"""

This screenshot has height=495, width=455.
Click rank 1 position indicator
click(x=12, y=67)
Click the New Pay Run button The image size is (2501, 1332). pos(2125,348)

"""
"""

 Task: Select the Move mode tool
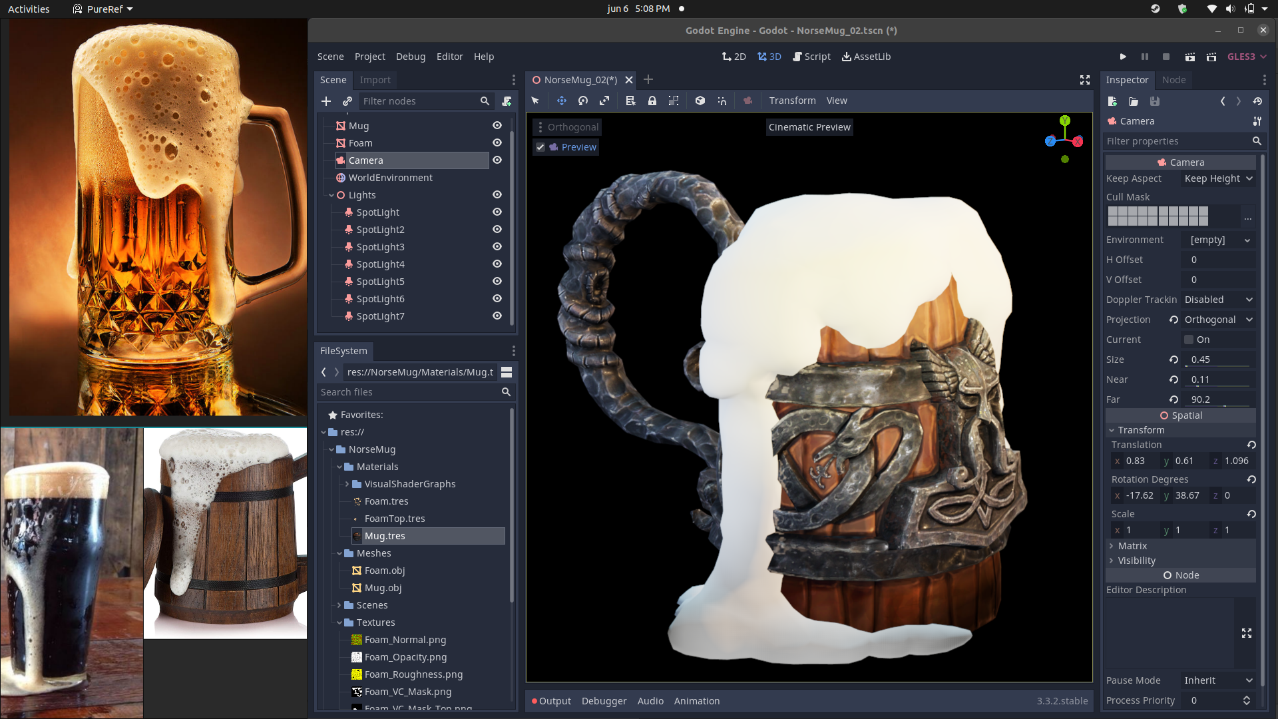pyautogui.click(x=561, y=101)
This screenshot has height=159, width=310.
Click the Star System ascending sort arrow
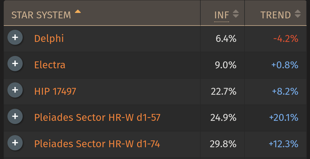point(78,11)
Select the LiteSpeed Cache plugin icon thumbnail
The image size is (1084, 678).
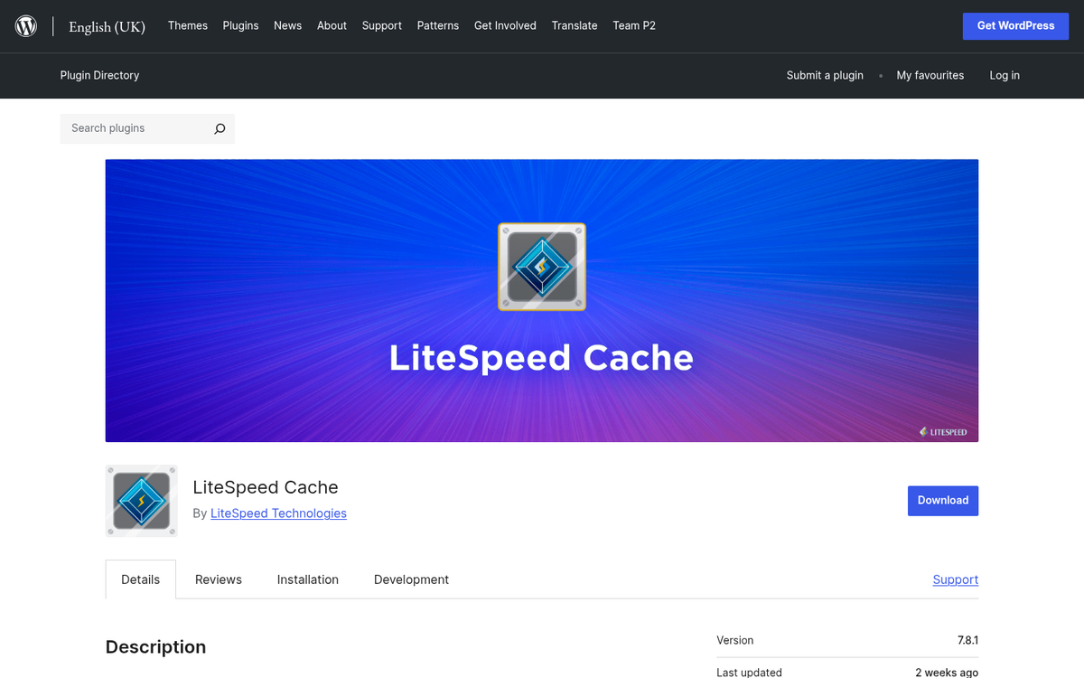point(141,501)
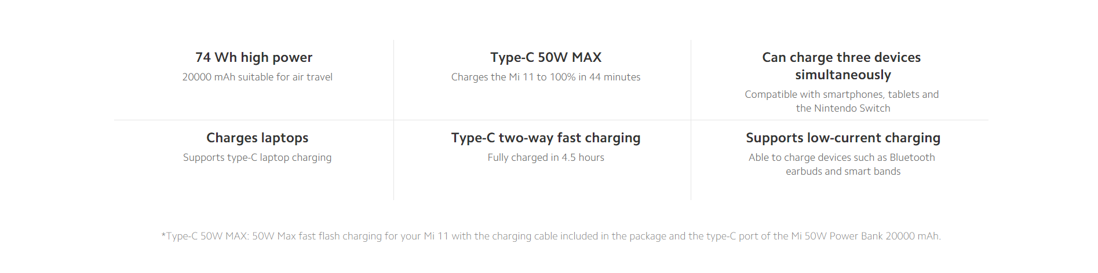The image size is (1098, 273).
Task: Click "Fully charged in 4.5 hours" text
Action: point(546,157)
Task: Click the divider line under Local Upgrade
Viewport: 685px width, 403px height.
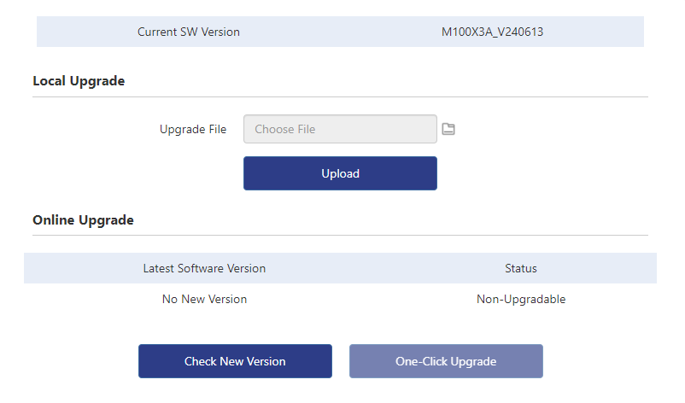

"""
"""

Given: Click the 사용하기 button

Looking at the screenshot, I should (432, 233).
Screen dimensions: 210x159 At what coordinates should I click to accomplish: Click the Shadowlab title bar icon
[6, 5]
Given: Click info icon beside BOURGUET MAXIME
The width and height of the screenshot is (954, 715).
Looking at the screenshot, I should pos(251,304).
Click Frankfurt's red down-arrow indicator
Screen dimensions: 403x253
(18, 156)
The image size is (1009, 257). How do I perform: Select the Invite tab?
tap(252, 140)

"""

> SHORT PROBLEM
How many lines in the material above contain the word "should"? Reply with the number alone.

> COMPLETED TASK
3